Figure 5 gives a graphical representation of different ways of modelling the association, respectively using the current value, the current value plus the rate of change and the cumulative effect of the longitudinal trajectory.

Fig. 5
figure5

Graphical representation of different ways of modelling the association between the longitudinal and survival process. The different graphs respectively denote the current value (a), the current value plus the rate of change (b) and the cumulative effect (i.e., the AUC) of the longitudinal trajectory (c)

All the statistical analyses in this paper were performed with statistical software package R, using R-package JM [32]. The package uses maximum likelihood for the parameter estimation and assumes right-censoring. The R code to fit the joint models can be found in the web appendix (Additional file 1).

Results

Note that results in this paper can to some extent differ from results in the LipiDiDiet main paper [22], since different types of models are used. In the main paper, mixed models were used that included the outcome baseline value as a covariate, according to a prespecified statistical analysis plan. In the results presented below, the mixed model approach is part of the joint models and in this mixed model approach, the outcome baseline values are included in the longitudinal trajectory. Modelling outcome baseline values as part of the trajectory is preferred in the joint model context as it maximises the amount of information that is used to estimate the association between the longitudinal data and the survival data.

Results of the standard joint model

Parameter estimates, standard errors, and associated p-values for the standard joint model are presented in Tables 1 and 2a, respectively for CDR-SB and NTB memory domain. Not surprisingly, from the longitudinal sub-models we observe that the CDR-SB and NTB memory domain scores significantly worsen over time, reflected by an increase of on average 0.61 (95% CI: 0.52-0.70) per year for CDR-SB and a decrease of on average 0.10 (95% CI: 0.04-0.16) per year for NTB memory domain. For the CDR-SB score, however, we see that there is significantly less worsening over time in the test group than in the control group, with the average increase being 0.23 (95% CI: 0.10-0.37) per year less in the test group compared to the control group.

Table 1 Results for the standard joint model for CDR-SB
Table 2 Results for the different types of joint models for NTB memory domain

Further, we observe that both scores have strong associations with the risk of receiving the dementia diagnosis.

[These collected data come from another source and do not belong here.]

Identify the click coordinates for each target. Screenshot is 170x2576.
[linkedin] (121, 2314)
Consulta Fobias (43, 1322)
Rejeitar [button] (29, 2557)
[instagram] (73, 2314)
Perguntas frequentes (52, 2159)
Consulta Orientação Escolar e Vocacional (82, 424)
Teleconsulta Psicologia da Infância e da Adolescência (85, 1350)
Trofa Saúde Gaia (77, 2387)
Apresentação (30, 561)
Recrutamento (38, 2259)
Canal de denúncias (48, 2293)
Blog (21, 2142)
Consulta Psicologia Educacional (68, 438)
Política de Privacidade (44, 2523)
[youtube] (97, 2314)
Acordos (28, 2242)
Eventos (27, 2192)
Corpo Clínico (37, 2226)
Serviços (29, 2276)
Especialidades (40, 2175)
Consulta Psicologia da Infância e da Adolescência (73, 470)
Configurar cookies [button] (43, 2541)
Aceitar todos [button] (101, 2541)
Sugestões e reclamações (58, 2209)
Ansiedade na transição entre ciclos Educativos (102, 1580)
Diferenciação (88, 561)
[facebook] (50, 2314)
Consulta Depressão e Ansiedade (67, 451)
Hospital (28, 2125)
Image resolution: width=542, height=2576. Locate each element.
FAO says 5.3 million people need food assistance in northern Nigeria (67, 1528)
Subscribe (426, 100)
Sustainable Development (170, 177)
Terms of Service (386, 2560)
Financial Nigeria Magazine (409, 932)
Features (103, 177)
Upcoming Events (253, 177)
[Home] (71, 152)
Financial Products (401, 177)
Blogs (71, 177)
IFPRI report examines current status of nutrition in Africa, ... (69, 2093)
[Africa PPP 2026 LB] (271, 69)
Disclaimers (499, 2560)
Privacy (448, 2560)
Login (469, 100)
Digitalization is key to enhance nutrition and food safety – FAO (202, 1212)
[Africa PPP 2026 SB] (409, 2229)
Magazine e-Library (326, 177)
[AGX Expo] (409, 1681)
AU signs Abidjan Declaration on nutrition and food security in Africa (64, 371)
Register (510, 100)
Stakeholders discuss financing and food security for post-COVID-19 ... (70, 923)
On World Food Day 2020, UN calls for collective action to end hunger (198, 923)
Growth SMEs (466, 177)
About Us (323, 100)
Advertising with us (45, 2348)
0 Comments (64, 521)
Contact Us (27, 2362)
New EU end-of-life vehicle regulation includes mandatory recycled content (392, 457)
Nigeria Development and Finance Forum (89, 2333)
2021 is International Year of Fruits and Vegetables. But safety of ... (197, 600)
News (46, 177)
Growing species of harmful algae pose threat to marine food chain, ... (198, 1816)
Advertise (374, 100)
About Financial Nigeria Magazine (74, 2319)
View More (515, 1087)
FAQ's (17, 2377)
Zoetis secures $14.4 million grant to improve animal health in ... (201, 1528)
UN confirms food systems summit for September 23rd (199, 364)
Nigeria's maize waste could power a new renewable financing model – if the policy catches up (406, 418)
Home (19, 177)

In particular, a unit increase in CDR-SB corresponds to a exp(α) = 2.0-fold increase (95% CI: 1.7-2.3), and a 0.2 unit decrease in NTB memory domain corresponds to a exp(−α×0.2) = 1.3-fold increase (95% CI: 1.2-1.4) in the risk of receiving the dementia diagnosis. Thus, as expected, high values for CDR-SB and low values for NTB memory domain are associated with higher risks of receiving the dementia diagnosis. Note that the association for NTB memory domain (z-score) is reported per 0.2-unit increase, instead of per 1 unit, since the former denotes a more realistic increase.

Results investigating the baseline confounding

We notice from the results in Table 1a that the coefficients β3 and α, which together quantify the indirect intervention effect, are both significant. These results suggest that the intervention decreases the risk of receiving the dementia diagnosis through its effect on CDR-SB. Simultaneously, not surprisingly given the baseline imbalance, we observe a nearly significant direct effect with the test group being exp(γ1)=1.5-fold more likely to receive the dementia diagnosis than the control group. As explained above, the direct effect measures a constant effect over time, due to the proportional hazard assumption of the survival sub-model, and is therefore likely to capture possible effects of the baseline confounding. The significant direct effect in favour of the control group is therefore an indication of baseline confounding, also supported by the baseline difference in MMSE.

Comparing the results for γ1 of the model with (Table 1b) versus the model without baseline MMSE correction (Table 1a), we observe that by correcting for baseline MMSE in the survival sub-model, the direct effect shrinks. This is also illustrated in Fig. 6 where the effects of the coefficients for the separate components of the joint models are displayed over time. Comparing the effects of exp(γ1) (the dashed lines) for 6a versus 6b shows that including the baseline MMSE correction, made the estimate for the direct effect shift towards a hazard ratio of 1, meaning no difference. Table 1 and Fig. 6 also show that the estimates for the indirect effect components (β2, β3 and α) are hardly affected by the in - or exclusion - of baseline MMSE in the survival sub-model. Based on these results, we hypothesise that the baseline confounding in MMSE is indeed directly related to dementia diagnosis and that it masks the total intervention effect, being a combination of the indirect and direct processes. The latter is graphically illustrated in Fig. 7, in which the total intervention effect from the joint model - that is, the combination of the separate components of Fig. 6 - is displayed as a solid line.

Fig. 6
figure6

Separate effects as estimated by the joint model for CDR-SB. The separate components exp(γ1) (direct effect; dashed line), exp(α×β2) (indirect constant effect; solid line) and exp(α×β3×t) (indirect time-varying effect; dot dashed line), that together form the hazard ratio for the total intervention effect as estimated from the joint model for CDR-SB, plotted as separate effects in a without and in b with correction for baseline MMSE in the survival sub-model

Fig. 7
figure7

Total intervention effect as estimated by the joint model for CDR-SB. The total intervention effect on the hazard of dementia diagnosis as estimated from the joint model (solid line) and Cox model (dashed line) for CDR-SB, in a without and in b with correction for baseline MMSE in the survival sub-model. Corresponding 95% percentile confidence bands (light grey corresponding to the joint model and dark grey corresponding to the Cox model) were based on 2500 bootstrap samples

Figure 7 also shows the hazard ratios for the intervention effect on dementia diagnosis as estimated from a separately run Cox model (dashed lines). We observe that by using a joint model, and more specifically by incorporating the increasing intervention effect on the longitudinal marker, we can model an increasing intervention effect over time on the risk of dementia diagnosis. While by using the (standard) Cox model, with the underlying proportional hazard assumption, the intervention effect is assumed to be constant over time from baseline onward.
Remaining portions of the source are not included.